RECORDS SUPPLIED below:
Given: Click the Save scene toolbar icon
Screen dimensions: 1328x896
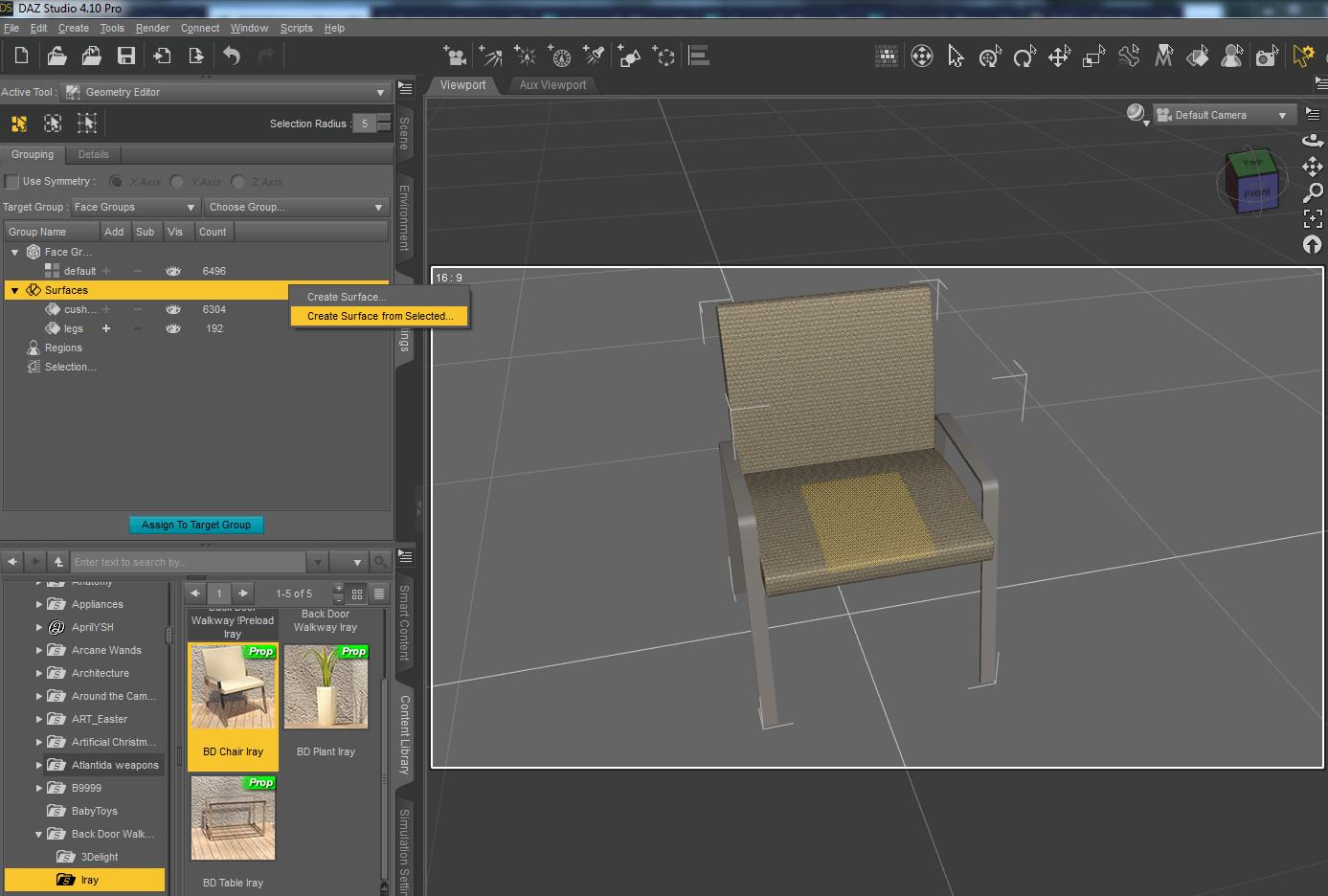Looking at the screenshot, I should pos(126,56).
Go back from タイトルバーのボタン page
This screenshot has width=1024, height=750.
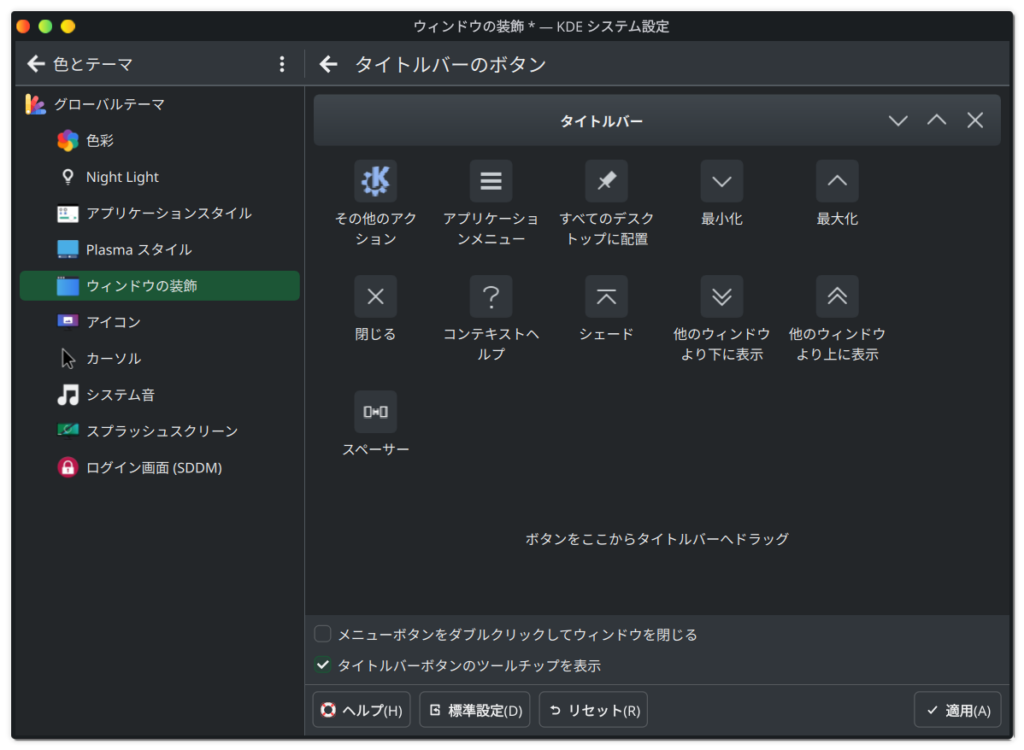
End of RECORDS SUPPLIED.
PROBLEM REQUIREMENTS
An exact copy of the listing above, minus its pictures, is what is needed here.

EXERCISE RESPONSE
Given: Click the Save scene toolbar icon
Screen dimensions: 1328x896
Looking at the screenshot, I should pos(126,56).
Go back from タイトルバーのボタン page
This screenshot has width=1024, height=750.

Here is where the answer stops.